Dans les cas où les abris sont entourés de parcelles infectées, il pourra être judicieux de les enherber ou de les humidifier par des aspersions, afin que des poussières ne puissent pas être emportées par le vent dans les abris.
Une nouvelle fois, des pédiluves seront installés à chaque entrée et remplis avec un désinfectant. On veillera à ce qu’ils demeurent fonctionnels tout au long de la saison.

Plusieurs sources de résistances sont signalées dans la littérature. L’une d’elles, issue de Lycopersicon peruvianum var. ‘humifusum’, a été introduite chez la tomate par l’intermédiaire de L. chilense. Elle est contrôlée par un gène dominant (« Cm »), qui n’est pas allélique du gène présent chez L. hirsutum f. glabratum, et serait situé sur le chromosome 4.

Une autre résistance a été mise en évidence dans un croisement entre une accession de L. hirsutum (‘LA 407’) et L. esculentum. Deux loci sont responsables de cette résistance : « Rcm 2.0 » situé sur le chromosome 2 et « Rcm 5.1 » sur le 5.

Par ailleurs, des croisements entre L. esculentum (‘LA 6 203’) et L. parviflorum (‘LA 2 133’) auraient révélé une résistance polygénique. L. pimpinellifolium et L. racemigenum auraient permis d’obtenir une résistance de haut niveau au chancre bactérien.

Des variétés résistantes de tomate sont décrites dans la littérature, des programmes de sélection sont en cours ; leur commercialisation n’est cependant pas encore d’actualité !

Peu de produits paraissent efficaces à l’égard de cette bactérie.
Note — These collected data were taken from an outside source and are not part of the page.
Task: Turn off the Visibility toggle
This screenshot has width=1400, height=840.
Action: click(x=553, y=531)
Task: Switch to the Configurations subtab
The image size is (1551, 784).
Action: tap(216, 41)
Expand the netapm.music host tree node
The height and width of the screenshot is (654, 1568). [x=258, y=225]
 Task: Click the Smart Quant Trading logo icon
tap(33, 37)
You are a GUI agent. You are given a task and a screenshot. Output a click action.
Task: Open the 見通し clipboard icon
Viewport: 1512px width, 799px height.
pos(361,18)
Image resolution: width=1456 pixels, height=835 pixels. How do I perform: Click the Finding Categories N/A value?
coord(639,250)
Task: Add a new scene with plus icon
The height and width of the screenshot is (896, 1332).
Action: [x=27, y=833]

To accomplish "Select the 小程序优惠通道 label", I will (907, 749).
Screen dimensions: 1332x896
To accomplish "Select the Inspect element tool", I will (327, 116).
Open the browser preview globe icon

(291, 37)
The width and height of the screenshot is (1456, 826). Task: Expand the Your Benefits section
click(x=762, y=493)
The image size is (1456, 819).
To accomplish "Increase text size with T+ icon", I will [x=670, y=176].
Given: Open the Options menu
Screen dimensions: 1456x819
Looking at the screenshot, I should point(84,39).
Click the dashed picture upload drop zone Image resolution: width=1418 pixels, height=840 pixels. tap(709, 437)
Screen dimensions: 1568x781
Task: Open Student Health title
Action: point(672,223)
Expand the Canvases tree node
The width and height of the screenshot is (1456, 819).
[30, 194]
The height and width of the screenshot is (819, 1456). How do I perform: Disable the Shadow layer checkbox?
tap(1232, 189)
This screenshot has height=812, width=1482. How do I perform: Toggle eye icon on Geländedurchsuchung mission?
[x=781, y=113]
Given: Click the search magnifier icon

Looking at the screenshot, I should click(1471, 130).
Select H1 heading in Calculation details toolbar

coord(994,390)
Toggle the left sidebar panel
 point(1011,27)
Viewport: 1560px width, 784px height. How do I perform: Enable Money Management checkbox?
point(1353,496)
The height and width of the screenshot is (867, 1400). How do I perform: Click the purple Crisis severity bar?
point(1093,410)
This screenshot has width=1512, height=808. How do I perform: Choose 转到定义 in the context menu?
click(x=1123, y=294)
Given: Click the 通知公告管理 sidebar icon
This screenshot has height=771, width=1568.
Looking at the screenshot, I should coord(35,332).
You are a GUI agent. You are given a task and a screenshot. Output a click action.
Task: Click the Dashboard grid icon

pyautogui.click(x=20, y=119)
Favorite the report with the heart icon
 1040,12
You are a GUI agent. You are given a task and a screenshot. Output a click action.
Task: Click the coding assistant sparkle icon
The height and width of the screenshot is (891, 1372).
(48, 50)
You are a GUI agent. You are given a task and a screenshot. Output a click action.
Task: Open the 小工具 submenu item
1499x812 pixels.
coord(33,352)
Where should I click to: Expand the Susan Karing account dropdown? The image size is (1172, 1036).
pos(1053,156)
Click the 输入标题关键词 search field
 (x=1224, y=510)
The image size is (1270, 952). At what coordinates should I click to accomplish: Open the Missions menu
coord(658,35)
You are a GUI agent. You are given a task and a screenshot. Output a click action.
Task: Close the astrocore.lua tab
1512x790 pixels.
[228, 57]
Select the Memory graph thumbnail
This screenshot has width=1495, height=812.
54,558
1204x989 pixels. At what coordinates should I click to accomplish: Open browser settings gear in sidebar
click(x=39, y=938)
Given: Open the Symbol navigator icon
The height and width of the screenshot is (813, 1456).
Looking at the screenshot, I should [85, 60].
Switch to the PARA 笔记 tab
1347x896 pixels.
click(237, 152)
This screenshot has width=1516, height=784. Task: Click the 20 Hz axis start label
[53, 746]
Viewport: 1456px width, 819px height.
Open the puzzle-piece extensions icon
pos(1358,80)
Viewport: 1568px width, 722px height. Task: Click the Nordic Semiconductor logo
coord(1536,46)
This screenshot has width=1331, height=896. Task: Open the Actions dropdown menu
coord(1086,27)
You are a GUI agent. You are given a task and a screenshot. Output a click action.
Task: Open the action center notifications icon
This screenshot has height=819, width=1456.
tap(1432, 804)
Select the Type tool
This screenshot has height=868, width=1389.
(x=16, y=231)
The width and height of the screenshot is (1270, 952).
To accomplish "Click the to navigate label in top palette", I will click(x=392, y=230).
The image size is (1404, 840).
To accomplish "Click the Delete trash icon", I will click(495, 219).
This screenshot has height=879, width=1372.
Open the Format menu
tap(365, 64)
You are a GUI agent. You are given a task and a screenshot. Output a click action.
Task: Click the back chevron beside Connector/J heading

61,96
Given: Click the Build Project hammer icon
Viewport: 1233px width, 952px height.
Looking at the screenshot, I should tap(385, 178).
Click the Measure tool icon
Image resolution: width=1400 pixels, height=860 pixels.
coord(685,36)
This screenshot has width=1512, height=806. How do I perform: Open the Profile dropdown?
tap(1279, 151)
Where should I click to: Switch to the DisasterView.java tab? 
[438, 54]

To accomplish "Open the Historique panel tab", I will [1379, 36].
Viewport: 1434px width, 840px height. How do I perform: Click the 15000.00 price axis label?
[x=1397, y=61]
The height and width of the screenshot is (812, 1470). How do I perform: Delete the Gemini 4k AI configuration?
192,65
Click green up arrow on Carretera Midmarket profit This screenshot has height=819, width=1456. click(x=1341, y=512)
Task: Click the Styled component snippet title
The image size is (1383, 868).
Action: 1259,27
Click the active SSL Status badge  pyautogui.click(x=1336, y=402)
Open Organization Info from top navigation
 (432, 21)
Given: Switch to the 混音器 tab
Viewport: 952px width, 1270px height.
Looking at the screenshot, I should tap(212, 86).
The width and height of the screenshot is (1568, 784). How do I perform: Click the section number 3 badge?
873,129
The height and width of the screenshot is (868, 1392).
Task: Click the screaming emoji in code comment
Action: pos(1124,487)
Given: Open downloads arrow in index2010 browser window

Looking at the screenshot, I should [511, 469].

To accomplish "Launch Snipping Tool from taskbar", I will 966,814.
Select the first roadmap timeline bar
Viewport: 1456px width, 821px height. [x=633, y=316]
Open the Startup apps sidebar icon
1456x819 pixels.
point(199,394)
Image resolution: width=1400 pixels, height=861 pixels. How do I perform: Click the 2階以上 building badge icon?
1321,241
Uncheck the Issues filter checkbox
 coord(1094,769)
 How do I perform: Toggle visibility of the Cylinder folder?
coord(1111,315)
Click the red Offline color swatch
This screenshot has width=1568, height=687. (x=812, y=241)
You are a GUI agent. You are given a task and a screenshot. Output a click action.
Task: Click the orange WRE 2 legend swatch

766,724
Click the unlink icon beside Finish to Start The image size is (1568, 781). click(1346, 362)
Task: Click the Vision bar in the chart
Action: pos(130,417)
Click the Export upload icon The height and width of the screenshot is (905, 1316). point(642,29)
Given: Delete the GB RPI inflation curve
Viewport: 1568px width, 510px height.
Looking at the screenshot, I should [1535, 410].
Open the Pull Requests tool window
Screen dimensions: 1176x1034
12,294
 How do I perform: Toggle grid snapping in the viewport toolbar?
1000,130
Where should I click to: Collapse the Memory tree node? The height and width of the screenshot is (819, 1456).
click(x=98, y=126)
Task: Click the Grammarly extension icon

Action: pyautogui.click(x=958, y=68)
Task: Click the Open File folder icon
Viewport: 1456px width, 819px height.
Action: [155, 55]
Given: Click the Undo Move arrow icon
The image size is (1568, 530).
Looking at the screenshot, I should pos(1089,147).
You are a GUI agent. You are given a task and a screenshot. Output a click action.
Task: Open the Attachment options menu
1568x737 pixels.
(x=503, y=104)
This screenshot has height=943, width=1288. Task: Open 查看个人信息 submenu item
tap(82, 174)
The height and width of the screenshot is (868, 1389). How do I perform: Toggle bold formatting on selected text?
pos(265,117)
L’activateur de défenses naturelles (SDN), l’acibenzolar-S-méthyl qui est homologué en France, permettrait de réduire la sévérité de la maladie ainsi que la multiplication de la bactérie dans les plantes. Signalons plusieurs biopesticides qui révèleraient une activité anti-Clavibacter in vitro comme au champ : Pseudomonas fluorescens, P. putida, Bacillus subtilis… Enfin, à titre d’information, des suspensions d’ail et d’humâtes de tourbe manifesteraient une certaine efficacité.


Lutte chimique : Le nombre de pesticides disponibles pour un usage donné évoluant en permanence, nous vous conseillons de toujours confirmer votre choix en consultant le site e-phy du ministère de l’agriculture et de la pêche qui est un catalogue en ligne des produits phytopharmaceutiques et de leurs usages, des matières fertilisantes et des supports de culture homologués en France. Cette remarque est également valable pour tous les produits biologiques à base de micro-organismes ou de substances naturelles.